- Material to process -
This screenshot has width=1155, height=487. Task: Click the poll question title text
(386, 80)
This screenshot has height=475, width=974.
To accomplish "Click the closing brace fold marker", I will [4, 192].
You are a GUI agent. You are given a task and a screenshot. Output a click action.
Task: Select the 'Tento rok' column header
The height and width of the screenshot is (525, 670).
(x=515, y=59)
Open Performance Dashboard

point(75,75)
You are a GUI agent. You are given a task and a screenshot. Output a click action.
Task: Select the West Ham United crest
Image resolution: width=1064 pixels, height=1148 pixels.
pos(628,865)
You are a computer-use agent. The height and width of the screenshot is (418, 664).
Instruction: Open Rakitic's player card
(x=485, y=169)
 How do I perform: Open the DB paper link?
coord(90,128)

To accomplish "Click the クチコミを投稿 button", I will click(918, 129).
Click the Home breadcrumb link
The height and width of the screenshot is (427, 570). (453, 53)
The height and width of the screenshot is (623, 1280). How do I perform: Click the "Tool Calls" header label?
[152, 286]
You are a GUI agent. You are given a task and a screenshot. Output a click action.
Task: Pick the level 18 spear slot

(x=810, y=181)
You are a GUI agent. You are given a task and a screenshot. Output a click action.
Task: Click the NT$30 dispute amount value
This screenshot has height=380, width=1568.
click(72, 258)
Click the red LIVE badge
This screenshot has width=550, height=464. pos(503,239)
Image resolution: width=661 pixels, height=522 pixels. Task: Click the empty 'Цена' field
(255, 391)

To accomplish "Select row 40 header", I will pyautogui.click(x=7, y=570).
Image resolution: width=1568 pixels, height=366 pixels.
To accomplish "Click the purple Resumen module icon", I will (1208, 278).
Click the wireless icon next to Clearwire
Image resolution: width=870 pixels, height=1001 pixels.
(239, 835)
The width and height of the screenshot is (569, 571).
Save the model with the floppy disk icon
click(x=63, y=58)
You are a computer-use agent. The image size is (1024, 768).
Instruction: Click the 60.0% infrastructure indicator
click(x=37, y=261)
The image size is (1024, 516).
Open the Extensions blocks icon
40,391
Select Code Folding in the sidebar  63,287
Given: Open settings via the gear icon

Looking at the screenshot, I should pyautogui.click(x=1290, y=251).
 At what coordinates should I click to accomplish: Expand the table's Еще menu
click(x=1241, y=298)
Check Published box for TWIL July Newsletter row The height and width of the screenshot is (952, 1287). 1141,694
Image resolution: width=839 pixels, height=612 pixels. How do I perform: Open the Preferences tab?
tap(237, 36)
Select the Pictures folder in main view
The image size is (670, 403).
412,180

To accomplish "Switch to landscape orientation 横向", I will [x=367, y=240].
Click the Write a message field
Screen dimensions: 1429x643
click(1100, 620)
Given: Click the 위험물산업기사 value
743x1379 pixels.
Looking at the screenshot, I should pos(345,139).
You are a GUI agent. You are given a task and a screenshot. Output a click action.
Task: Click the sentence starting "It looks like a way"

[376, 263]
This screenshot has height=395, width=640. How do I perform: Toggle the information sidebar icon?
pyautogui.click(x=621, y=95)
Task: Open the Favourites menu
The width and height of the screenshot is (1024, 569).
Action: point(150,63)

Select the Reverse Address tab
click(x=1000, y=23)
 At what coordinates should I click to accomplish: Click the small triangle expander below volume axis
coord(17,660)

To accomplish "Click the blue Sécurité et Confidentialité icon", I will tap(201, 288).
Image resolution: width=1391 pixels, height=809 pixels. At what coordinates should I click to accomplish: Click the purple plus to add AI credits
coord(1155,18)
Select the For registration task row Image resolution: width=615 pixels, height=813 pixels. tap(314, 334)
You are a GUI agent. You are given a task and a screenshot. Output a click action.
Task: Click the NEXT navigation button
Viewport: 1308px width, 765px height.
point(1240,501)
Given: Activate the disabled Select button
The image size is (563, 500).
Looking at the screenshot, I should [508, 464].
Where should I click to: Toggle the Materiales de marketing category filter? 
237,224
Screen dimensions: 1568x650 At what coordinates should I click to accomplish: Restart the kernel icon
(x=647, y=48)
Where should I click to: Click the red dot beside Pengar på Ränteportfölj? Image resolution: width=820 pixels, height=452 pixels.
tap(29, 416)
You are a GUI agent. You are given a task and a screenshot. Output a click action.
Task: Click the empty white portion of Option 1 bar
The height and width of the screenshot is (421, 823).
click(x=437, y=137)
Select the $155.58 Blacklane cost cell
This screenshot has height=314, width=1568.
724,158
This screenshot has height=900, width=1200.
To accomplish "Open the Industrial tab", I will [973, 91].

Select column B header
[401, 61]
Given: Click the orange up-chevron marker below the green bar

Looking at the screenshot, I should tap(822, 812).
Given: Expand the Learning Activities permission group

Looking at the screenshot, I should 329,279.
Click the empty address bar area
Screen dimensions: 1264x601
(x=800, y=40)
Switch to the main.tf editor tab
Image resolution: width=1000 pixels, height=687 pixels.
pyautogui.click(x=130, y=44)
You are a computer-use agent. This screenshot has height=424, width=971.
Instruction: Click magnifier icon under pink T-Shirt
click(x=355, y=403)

- Task requirements -
Which of the lines in the data contain the string "button"? Return each one.

- The completed task -
To accomplish "Click the クチコミを投稿 button", I will click(918, 129).
Task: Click the NEXT navigation button
Given: Activate the disabled Select button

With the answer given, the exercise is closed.